● Exercise goal: In the entries below, how many lines contain the string "product"? Respond with the number only.

────────

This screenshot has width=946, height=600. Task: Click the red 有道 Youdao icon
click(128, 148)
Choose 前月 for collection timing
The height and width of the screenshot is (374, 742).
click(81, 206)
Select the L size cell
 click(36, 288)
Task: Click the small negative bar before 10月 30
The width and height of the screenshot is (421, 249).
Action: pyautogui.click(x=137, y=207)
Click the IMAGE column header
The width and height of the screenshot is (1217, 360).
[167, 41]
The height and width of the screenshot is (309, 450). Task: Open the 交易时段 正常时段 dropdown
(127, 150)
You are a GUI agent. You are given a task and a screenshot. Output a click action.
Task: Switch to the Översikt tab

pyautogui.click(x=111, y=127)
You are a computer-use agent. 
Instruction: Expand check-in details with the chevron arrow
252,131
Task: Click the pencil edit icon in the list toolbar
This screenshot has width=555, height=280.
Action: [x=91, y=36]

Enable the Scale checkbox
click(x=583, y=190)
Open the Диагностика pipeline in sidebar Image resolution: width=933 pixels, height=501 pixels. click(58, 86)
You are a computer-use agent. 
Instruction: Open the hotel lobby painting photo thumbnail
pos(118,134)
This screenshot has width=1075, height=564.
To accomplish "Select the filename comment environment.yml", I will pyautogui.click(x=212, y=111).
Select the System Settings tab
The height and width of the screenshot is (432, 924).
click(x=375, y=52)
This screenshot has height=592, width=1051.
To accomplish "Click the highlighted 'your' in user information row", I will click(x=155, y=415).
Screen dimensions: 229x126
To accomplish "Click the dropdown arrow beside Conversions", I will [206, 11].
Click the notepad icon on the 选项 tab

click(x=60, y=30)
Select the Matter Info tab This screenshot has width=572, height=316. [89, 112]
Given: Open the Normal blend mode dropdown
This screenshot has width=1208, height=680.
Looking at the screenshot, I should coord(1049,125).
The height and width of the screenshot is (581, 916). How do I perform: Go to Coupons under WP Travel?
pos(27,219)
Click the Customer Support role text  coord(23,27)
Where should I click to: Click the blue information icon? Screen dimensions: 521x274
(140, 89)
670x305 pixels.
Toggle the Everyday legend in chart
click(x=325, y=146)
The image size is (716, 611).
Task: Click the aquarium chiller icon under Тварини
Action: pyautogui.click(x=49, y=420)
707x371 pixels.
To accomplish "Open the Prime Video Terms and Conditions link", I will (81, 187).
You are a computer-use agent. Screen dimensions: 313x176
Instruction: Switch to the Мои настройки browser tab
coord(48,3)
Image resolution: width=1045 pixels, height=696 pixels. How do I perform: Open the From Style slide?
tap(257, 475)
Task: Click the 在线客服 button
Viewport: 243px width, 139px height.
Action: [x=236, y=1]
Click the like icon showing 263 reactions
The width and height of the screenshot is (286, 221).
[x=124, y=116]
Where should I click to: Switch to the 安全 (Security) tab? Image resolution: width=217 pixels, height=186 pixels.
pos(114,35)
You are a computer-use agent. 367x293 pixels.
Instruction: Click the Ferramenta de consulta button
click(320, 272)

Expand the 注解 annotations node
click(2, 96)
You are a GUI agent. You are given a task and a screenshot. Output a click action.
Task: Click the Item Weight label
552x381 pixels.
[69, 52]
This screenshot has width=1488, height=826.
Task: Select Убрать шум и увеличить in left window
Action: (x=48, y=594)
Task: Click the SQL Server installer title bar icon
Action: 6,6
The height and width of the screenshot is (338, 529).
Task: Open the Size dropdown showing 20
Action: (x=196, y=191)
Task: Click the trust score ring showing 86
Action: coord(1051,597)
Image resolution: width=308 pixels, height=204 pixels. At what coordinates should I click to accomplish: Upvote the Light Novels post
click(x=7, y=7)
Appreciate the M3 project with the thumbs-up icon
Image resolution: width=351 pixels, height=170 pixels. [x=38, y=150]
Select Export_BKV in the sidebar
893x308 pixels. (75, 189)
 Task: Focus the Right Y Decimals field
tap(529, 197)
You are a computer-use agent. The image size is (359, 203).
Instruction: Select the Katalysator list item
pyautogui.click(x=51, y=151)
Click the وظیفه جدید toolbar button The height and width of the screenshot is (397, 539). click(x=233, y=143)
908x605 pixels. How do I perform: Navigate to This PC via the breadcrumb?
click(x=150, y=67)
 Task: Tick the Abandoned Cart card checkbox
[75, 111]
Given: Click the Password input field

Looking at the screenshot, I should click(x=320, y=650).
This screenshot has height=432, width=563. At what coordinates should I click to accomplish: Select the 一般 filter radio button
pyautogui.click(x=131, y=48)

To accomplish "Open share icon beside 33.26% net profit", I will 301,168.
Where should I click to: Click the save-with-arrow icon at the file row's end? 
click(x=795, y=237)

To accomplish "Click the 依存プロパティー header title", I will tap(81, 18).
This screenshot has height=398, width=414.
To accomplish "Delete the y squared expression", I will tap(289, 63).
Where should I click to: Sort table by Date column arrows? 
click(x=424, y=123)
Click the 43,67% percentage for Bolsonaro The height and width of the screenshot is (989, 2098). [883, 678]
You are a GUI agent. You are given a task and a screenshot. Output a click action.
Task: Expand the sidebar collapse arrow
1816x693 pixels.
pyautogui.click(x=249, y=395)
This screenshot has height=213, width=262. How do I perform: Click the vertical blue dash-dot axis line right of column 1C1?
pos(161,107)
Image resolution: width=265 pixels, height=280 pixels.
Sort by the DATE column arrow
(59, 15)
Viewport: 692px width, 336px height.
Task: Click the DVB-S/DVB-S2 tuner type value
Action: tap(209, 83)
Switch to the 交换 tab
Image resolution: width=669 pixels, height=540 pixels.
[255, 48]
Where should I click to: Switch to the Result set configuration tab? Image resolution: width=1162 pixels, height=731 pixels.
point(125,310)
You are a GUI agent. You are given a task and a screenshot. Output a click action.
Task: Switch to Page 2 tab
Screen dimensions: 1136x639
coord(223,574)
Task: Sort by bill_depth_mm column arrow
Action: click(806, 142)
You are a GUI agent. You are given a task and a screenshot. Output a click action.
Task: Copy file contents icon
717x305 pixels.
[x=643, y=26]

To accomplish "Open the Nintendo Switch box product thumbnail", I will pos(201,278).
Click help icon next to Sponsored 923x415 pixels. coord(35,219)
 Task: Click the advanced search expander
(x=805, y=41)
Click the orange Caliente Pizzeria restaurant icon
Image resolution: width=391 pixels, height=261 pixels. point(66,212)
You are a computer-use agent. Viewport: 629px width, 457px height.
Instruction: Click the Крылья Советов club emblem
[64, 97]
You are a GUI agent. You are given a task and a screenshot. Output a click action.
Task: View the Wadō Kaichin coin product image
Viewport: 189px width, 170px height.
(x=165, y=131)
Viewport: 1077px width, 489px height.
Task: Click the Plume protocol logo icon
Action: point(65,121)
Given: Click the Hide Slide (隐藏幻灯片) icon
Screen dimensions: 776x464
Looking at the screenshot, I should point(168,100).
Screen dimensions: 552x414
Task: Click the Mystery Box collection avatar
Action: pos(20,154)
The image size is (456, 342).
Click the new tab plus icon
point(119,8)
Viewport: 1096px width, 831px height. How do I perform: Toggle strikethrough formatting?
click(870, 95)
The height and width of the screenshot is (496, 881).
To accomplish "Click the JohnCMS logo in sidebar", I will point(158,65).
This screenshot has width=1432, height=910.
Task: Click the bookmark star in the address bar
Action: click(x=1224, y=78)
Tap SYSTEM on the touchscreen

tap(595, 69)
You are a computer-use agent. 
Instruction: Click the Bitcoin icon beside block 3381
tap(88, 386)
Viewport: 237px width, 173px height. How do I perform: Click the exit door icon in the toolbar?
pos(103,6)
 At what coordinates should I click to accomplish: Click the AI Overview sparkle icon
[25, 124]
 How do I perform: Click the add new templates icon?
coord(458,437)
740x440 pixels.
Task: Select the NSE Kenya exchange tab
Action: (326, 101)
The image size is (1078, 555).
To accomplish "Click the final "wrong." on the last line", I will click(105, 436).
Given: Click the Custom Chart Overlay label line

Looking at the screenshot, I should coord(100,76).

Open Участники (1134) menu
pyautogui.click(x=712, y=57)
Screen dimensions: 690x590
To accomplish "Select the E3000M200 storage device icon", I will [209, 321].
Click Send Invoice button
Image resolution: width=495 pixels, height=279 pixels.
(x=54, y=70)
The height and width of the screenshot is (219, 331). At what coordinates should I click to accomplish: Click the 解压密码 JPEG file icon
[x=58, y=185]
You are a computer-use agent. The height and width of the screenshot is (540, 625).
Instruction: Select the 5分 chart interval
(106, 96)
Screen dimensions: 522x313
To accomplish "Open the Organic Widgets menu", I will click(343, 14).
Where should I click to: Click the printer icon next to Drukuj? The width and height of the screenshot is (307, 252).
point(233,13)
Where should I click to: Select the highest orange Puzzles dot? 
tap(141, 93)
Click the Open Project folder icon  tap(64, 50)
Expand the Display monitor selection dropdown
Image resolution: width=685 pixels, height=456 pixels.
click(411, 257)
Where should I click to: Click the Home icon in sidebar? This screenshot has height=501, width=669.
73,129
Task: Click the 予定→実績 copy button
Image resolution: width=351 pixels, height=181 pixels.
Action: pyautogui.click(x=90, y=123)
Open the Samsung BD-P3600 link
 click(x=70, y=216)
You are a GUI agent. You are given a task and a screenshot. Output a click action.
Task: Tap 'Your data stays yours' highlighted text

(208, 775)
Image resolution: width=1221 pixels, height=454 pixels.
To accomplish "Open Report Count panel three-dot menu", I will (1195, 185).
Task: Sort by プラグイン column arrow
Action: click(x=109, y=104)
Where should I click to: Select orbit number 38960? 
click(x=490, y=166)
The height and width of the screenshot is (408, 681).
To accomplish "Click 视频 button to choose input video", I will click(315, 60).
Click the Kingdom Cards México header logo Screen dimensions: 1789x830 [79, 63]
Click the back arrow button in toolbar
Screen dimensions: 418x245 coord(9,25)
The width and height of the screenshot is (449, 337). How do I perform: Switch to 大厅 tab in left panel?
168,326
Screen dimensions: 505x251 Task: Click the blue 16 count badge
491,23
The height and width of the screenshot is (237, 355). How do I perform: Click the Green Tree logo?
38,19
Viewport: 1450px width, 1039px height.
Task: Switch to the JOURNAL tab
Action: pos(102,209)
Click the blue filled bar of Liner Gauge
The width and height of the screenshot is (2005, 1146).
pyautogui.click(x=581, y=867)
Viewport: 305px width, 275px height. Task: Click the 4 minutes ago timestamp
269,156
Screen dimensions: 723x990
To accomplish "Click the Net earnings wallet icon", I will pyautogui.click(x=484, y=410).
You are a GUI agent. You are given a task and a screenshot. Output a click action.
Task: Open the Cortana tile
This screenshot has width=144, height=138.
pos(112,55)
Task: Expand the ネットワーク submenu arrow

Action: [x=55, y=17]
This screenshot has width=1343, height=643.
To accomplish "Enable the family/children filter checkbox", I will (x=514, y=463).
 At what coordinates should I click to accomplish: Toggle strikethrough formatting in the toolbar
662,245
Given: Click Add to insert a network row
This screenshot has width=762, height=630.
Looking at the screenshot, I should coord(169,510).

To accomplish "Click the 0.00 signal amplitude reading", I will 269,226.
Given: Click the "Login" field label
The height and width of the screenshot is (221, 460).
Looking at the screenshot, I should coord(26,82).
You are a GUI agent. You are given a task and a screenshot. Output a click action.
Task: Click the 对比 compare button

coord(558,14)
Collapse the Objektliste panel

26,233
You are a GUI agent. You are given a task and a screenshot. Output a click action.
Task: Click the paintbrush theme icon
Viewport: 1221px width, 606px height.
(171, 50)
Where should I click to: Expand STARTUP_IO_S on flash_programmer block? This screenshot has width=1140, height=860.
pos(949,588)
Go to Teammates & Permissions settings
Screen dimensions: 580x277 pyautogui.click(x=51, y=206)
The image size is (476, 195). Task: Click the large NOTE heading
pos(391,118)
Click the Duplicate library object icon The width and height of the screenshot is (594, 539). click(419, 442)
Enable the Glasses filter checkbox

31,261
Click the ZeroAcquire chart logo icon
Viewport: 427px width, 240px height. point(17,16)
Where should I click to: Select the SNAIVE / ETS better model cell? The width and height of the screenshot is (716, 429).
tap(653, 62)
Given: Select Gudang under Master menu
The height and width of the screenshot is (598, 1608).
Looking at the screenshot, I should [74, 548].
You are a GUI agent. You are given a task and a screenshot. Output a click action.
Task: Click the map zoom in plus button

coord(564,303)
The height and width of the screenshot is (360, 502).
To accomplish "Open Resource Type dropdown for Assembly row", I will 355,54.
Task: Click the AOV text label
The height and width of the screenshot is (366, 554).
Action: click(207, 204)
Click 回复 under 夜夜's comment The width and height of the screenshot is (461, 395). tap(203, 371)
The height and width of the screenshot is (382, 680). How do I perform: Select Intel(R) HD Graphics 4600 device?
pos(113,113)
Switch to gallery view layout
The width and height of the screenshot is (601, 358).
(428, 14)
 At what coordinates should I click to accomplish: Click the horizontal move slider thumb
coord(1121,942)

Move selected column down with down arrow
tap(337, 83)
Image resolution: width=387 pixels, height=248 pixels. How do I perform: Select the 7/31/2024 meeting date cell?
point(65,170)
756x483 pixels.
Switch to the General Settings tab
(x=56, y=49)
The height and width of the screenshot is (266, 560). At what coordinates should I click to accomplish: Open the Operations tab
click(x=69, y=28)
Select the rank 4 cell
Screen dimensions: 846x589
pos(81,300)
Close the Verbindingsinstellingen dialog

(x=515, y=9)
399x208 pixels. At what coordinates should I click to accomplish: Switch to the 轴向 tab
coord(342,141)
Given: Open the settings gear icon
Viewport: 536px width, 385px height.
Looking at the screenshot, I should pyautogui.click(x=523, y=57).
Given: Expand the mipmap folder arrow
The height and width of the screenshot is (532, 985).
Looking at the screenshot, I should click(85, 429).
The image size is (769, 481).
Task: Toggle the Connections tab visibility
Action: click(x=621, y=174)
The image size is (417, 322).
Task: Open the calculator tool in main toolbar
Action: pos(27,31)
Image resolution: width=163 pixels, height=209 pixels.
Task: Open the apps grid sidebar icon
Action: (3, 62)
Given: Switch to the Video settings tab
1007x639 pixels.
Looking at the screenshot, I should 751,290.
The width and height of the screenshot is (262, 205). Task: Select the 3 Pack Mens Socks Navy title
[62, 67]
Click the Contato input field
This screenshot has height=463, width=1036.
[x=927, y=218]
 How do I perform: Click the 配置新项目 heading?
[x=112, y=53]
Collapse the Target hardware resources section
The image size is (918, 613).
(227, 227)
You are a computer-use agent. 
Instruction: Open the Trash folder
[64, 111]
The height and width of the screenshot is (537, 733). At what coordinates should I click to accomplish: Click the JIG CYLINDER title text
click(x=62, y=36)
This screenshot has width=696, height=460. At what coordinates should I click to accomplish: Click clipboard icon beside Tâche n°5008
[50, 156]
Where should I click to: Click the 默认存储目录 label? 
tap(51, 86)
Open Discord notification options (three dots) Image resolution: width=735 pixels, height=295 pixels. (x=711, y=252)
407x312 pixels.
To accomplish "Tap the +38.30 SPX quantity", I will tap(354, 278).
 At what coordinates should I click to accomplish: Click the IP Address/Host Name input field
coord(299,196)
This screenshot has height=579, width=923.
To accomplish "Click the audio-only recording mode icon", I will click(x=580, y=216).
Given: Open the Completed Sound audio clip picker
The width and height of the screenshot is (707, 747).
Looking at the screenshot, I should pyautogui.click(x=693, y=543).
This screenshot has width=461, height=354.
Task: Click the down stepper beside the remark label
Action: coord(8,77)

────────

● Answer section: 2